Instructions to follow.
Which lines of the records contain "sidebar"? Collect every one of them.

Provided information.

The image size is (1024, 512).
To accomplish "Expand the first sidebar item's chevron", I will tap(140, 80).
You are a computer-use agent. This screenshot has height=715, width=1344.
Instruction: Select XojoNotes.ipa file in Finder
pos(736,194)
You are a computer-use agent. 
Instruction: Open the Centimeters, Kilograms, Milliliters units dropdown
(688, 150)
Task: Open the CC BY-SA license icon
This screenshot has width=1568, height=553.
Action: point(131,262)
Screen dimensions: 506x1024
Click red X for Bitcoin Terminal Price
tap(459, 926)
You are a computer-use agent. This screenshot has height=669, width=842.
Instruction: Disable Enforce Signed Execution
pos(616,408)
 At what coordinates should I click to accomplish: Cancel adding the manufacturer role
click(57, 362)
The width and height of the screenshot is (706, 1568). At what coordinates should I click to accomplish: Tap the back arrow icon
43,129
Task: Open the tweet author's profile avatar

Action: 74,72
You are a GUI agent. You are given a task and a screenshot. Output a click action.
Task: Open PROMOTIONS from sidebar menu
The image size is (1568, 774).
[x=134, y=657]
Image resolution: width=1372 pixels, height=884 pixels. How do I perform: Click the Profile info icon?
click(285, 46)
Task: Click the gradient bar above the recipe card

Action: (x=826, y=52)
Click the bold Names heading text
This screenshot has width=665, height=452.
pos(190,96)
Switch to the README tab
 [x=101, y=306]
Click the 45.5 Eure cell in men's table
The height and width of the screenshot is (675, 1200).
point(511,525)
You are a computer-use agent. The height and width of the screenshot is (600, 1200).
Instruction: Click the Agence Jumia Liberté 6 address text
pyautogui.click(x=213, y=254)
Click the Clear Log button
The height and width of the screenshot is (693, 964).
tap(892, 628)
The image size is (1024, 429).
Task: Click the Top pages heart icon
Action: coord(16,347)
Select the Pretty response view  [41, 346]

Result below.
To accomplish "Expand the first sidebar item's chevron", I will tap(140, 80).
Task: Open PROMOTIONS from sidebar menu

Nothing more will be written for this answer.